Decision Date13 February 1961
Docket NumberNo. 1,No. 48186,48186,1
PartiesSTATE of Missouri, Respondent, v. Floyd L. FELTROP, Appellant
CourtMissouri Supreme Court

Hugh M. Atwell, Eldon, for appellant.

John M. Dalton, Atty. Gen., James C. Bullard, Sp. Asst. Atty. Gen., for respondent.

HOLMAN, Commissioner.

Defendant, Flord L. Feltrop, was charged with the murder (first degree) of Clifford William Cornett. The trial resulted in a verdict finding him guilty of manslaughter and his punishment was fixed at a fine of $500 and imprisonment in the county jail for a period of one year. Defendant has appealed from the ensuing judgment. Since no brief has been filed by defendant in this court we will consider the assignments properly made in his motion for new trial.

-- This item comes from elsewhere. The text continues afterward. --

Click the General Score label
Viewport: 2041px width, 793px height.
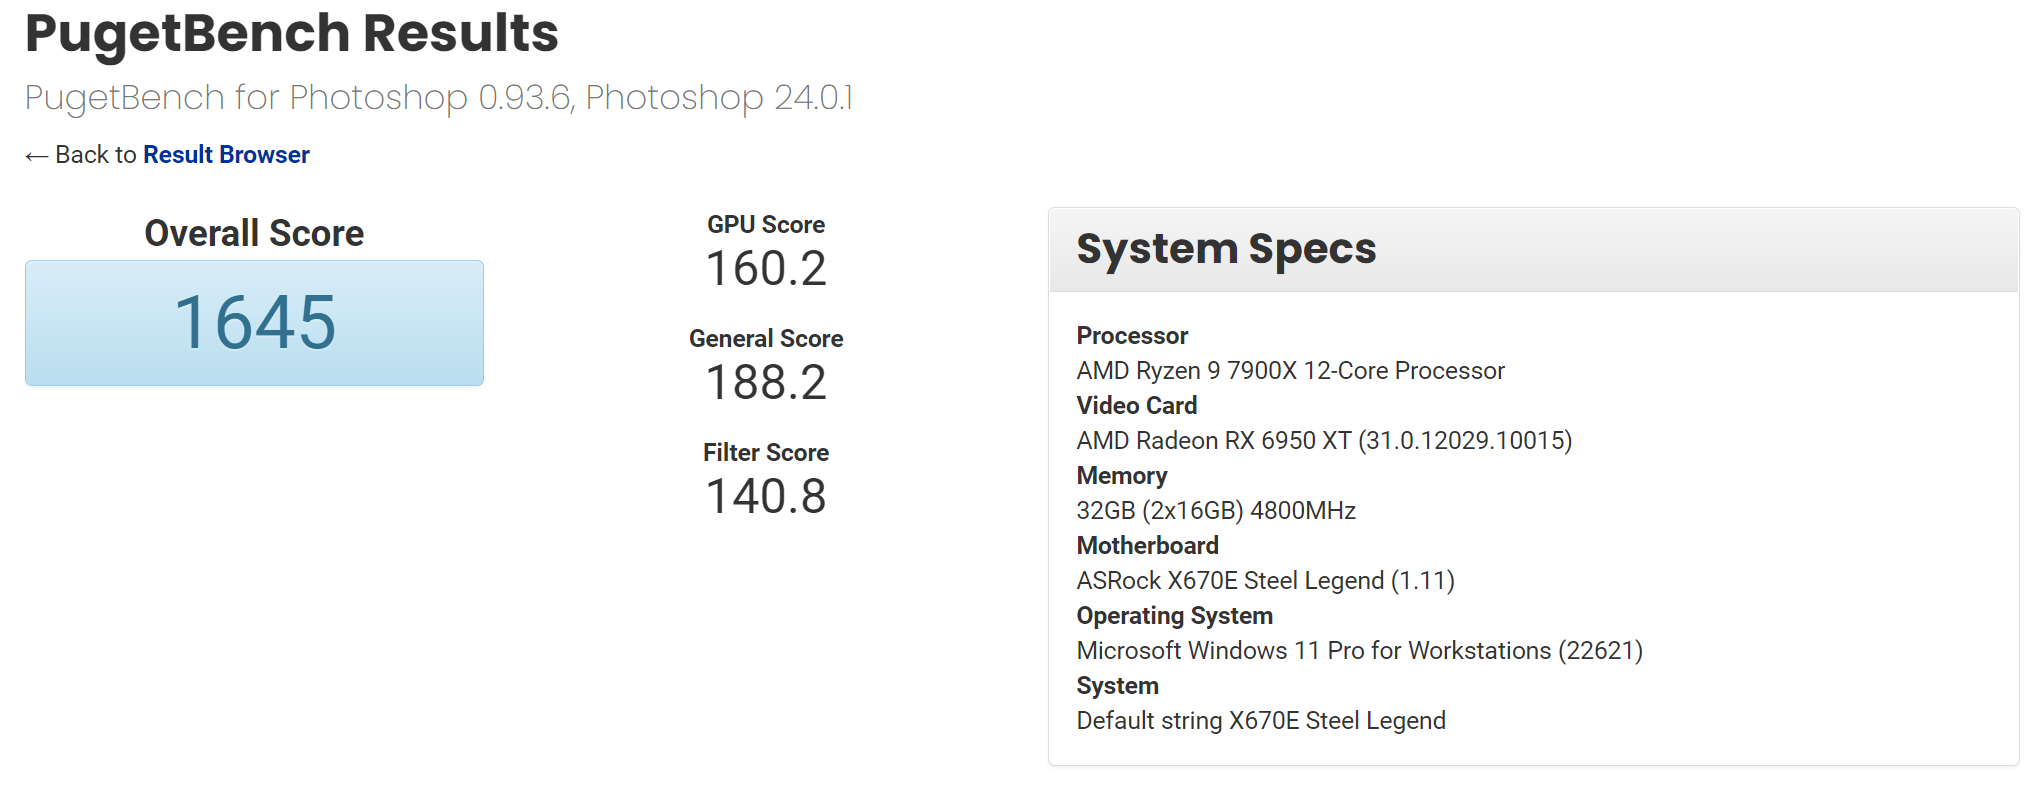click(x=766, y=339)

Defendant has questioned the sufficiency of the evidence to support the verdict. A brief statement of the facts will demonstrate that there is no merit in that contention.

There was evidence indicating that there had been bad feeling between defendant and Cornett for some time prior to the date of the homicide. Each had made threats against the other. At about 10 p. m. on June 18, 1959, defendant shot Cornett twice with a .45 caliber Colt automatic and as a result thereof decedent died a few minutes thereafter. After those shots were fired Mrs. Cornett attempted to take the gun from defendant and in the ensuing struggle a third shot was fired which seriously wounded the defendant.

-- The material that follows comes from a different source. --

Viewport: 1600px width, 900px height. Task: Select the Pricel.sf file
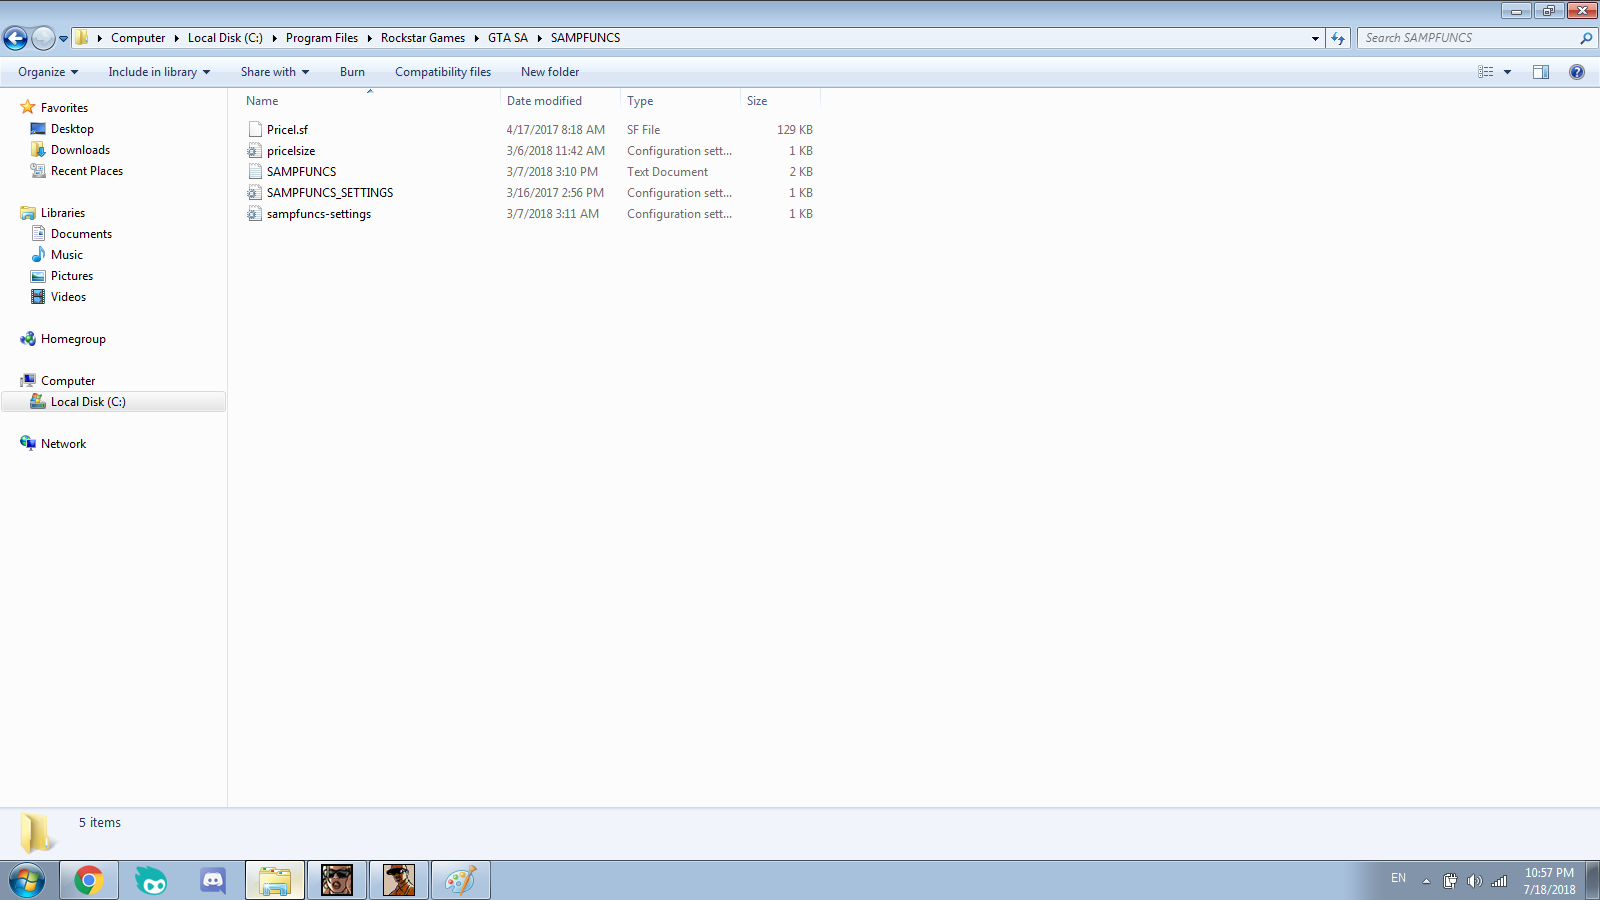(x=287, y=130)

The homicide occurred in Resa's Tavern in Eldon, Missouri. Decedent and defendant had spent most of the evening at the tavern. When defendant entered the tavern he had the gun in question concealed in his shirt. He testified that he had the gun for 'protection' and that he took it out of his shirt and put it between two beer cases located behind the bar near the north end thereof. Dorothy Burlingame testified that she talked with defendant during the early part of the evening and that he showed her the gun and told her that he was going to kill Cornett.

None of the witnesses for the State saw what occurred immediately before the shooting. Most of them heard the first shot and looked up in time to see defendant fire the second shot at deceased. Defendant, in support of his defense of self-defense, testified that he saw Cornett coming toward him with something 'silver colored' in his hand; 'I couldn't say what it resembled. * * * It could have been a gun or a knife or a shuffle board weight'; that he reached around the end of the bar to get the gun and it was placed in his hand by Bonnie (a waitress); that about the time he got the gun he was hit behind the ear and 'stunned.' 'I can't remember positive what happened after that. * * * There were several shots fired, I guess, right there within the matter of a few seconds; * * * I think I used that gun; I think I did some shooting with it.'

Defendant complains of error in the admission of evidence offered by the State as follows: '(a) The court permitted the sheriff to testify as to statements made by other parties and not in the presence of the defendant. (b) The court admitted evidence by the sheriff that was alleged to have been obtained by investigation of other parties. (c) The court admitted evidence as to weapons and bullets found in the premises by other parties after the premises had been opened to the public and various persons had been in and out of the premises some 30 minutes after the shooting had taken place.' With reference to (a) and (b) it will be noted that defendant has not specified the particular evidence about which he complains. We have read the testimony of the sheriff and do not find any evidence which was admitted over defendant's objection which corresponds to the general description in those assignments. We therefore have nothing before us to consider in regard to those points.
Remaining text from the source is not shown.